Luis Rodriguez-Rodriguez, Jose Ivorra-Cortes, F. David Carmona, Javier Martín, Alejandro Balsa, Hanna W. van Steenbergen, Annette H. M. van der Helm-van Mil, Isidoro González-Álvaro, Benjamín Fernandez-Gutiérrez

Prostaglandin E receptor 4 (PTGER4) is implicated in immune regulation and bone metabolism. The aim of this study was to analyze its role in radiological joint damage in rheumatoid arthritis (RA). Six independent cohorts of patients with RA of European or North American descent were included, comprising 1789 patients with 5083 sets of X-rays.

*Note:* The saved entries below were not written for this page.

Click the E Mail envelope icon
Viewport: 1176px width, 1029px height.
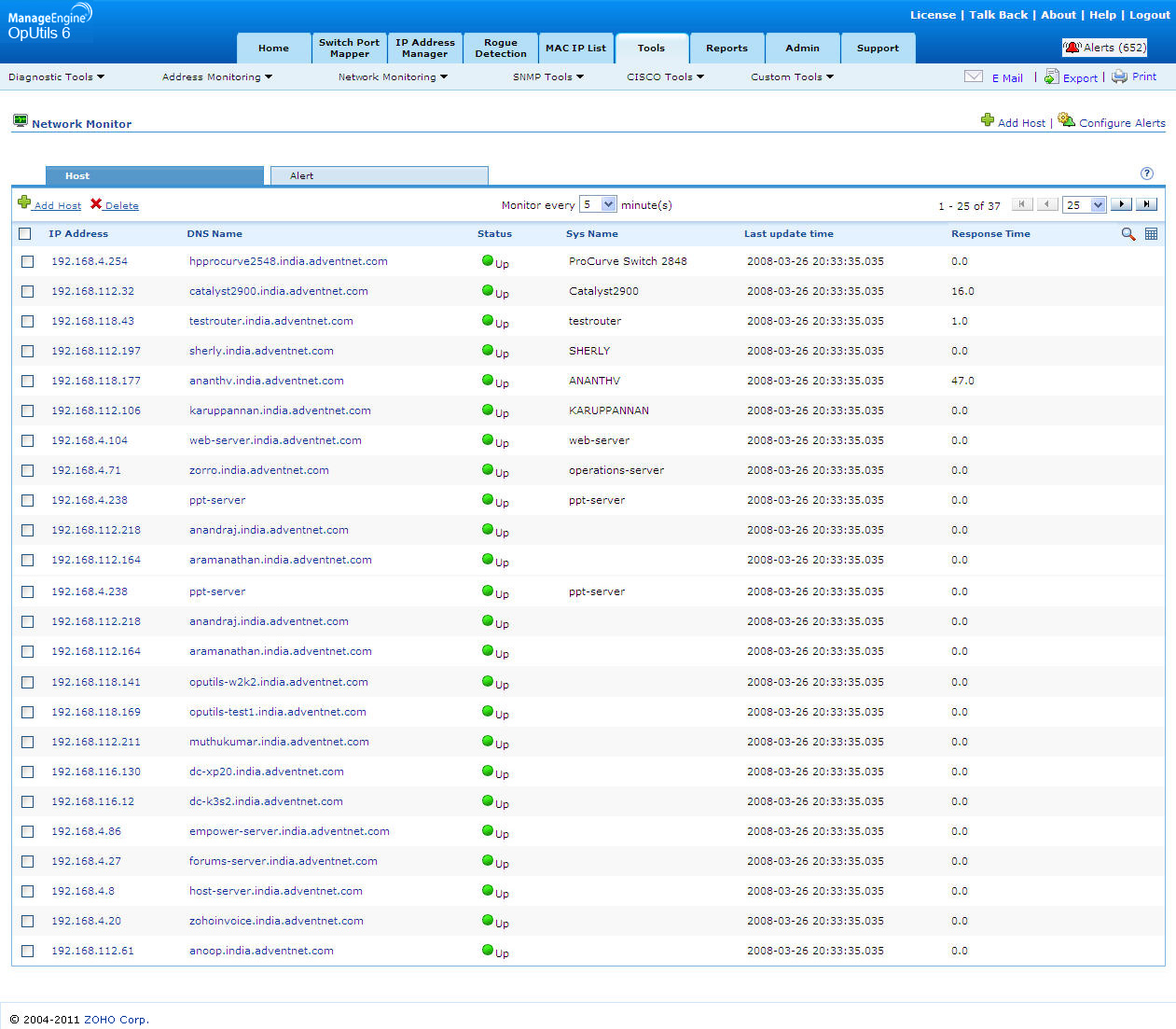pos(973,76)
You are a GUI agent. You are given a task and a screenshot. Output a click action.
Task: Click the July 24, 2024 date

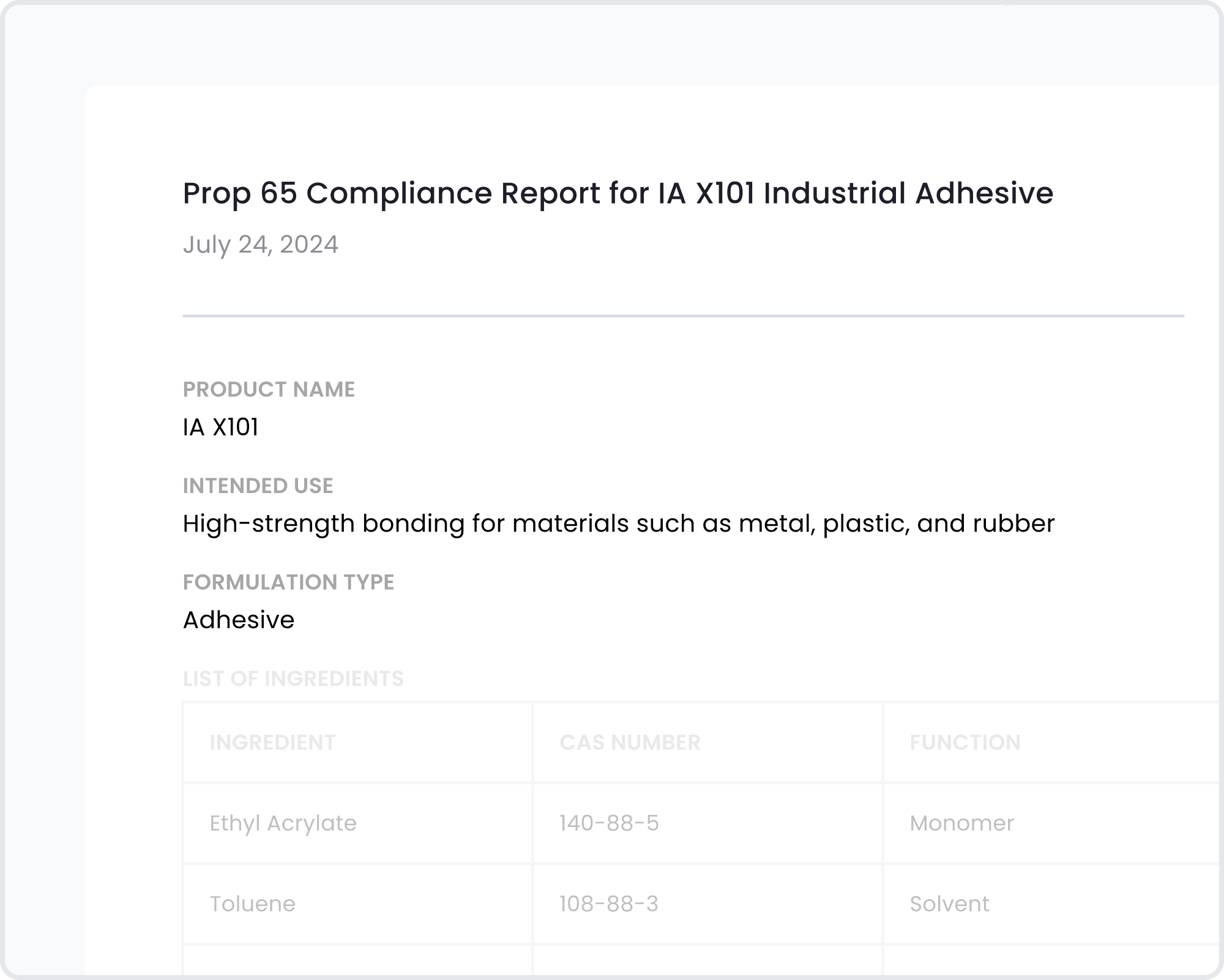260,245
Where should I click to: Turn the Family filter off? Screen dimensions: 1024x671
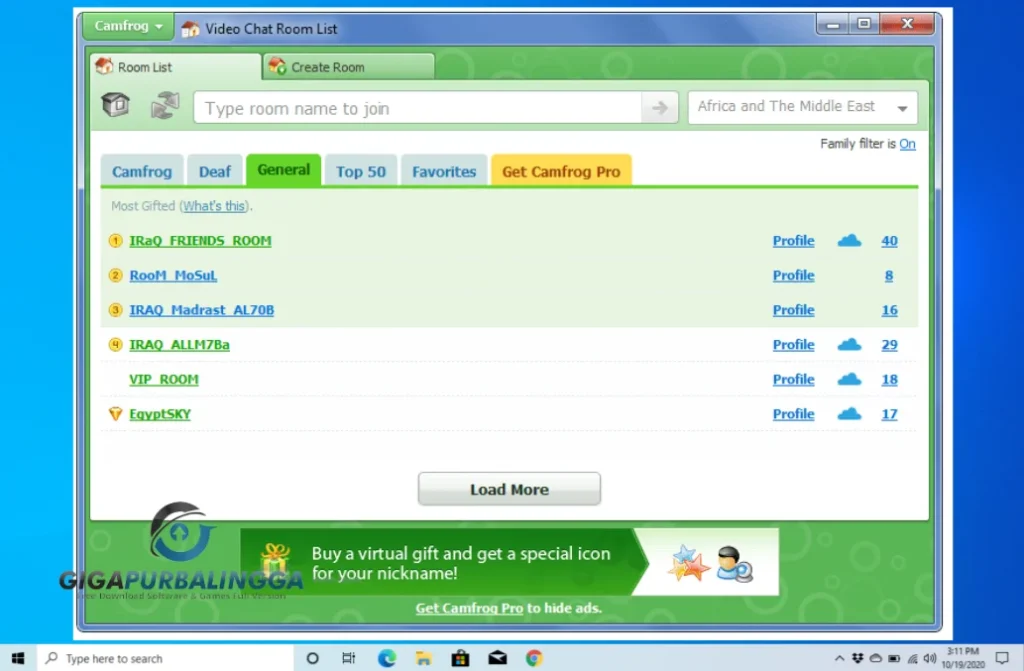tap(908, 144)
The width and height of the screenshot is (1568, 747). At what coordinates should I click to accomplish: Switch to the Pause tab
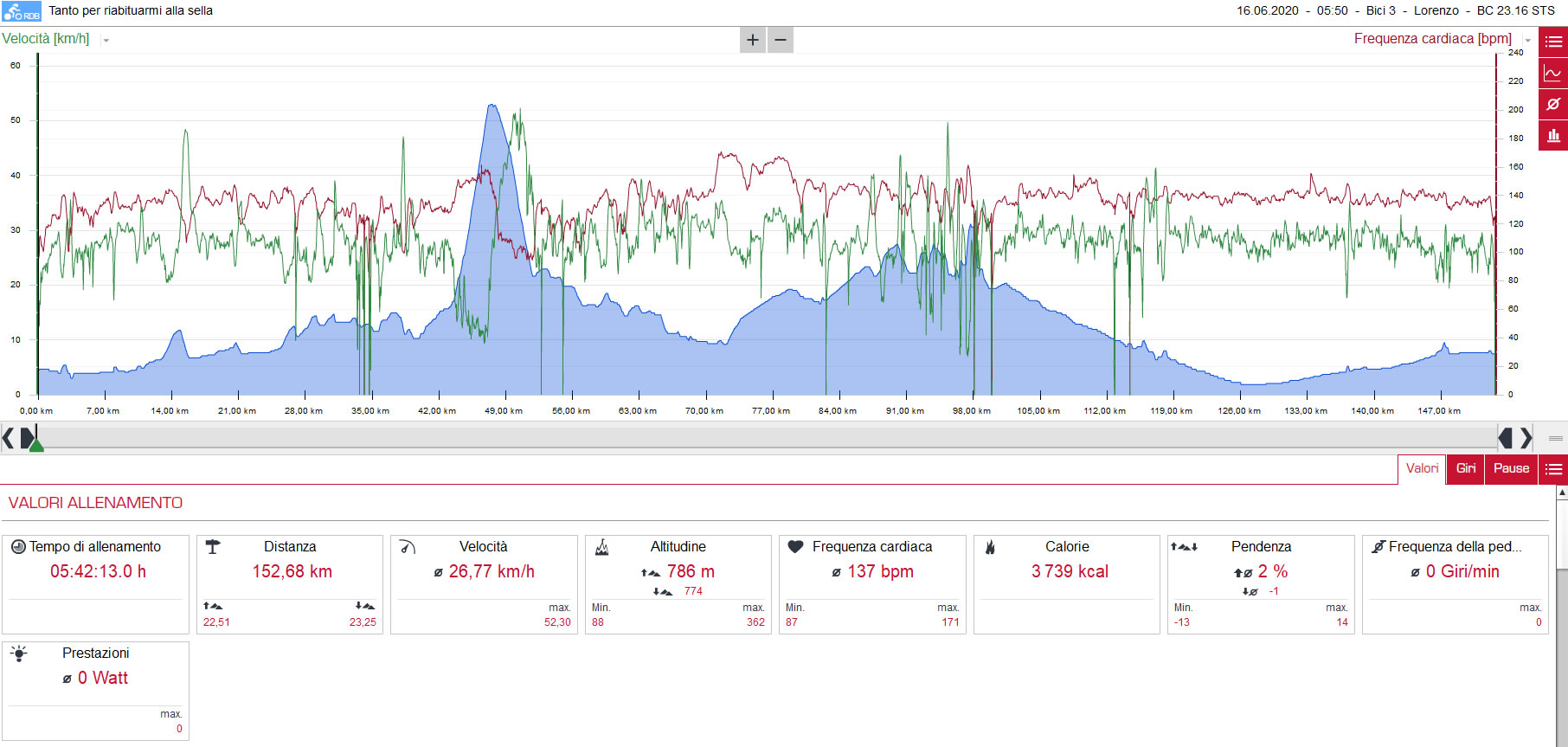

The Hospital Clínico San Carlos Rheumatoid Arthritis, Princesa Early Arthritis Register Longitudinal study, and Hospital Universitario de La Paz early arthritis (Spain) cohorts were used as discovery cohorts, and the Leiden Early Arthritis Clinic (The Netherlands), Wichita (United States), and National Databank for Rheumatic Diseases (United States and Canada) cohorts as replication cohorts. First, the PTGER4 rs6896969 single-nucleotide polymorphism (SNP) was genotyped using TaqMan assays and available Illumina Immunochip data and studied in the discovery and replication cohorts. Second, the PTGER4 gene and adjacent regions were analyzed using Immunochip genotyping data in the discovery cohorts. On the basis of pooled p values, linkage disequilibrium structure of the region, and location in regions with transcriptional properties, SNPs were selected for replication. The results from discovery, replication, and overall cohorts were pooled using inverse-variance-weighted meta-analysis. Influence of the polymorphisms on the overall radiological damage (constant effect) and on damage progression over time (time-varying effect) was analyzed. The rs6896969 polymorphism showed a significant association with radiological damage in the constant effect pooled analysis of the discovery cohorts, although no significant association was observed in the replication cohorts or the overall pooled analysis. Regarding the analysis of the PTGER4 region, 976 variants were analyzed in the discovery cohorts. From the constant and time-varying effect analyses, 12 and 20 SNPs, respectively, were selected for replication. Only the rs76523431 variant showed a significant association with radiographic progression in the time-varying effect pooled analysis of the discovery, replication, and overall cohorts. The overall pooled effect size was 1.10 (95 % confidence interval 1.05-1.14, p = 2.10 × 10(-5)), meaning that radiographic yearly progression was 10 % greater for each copy of the minor allele. The PTGER4 gene is a candidate risk factor for radiological progression in RA.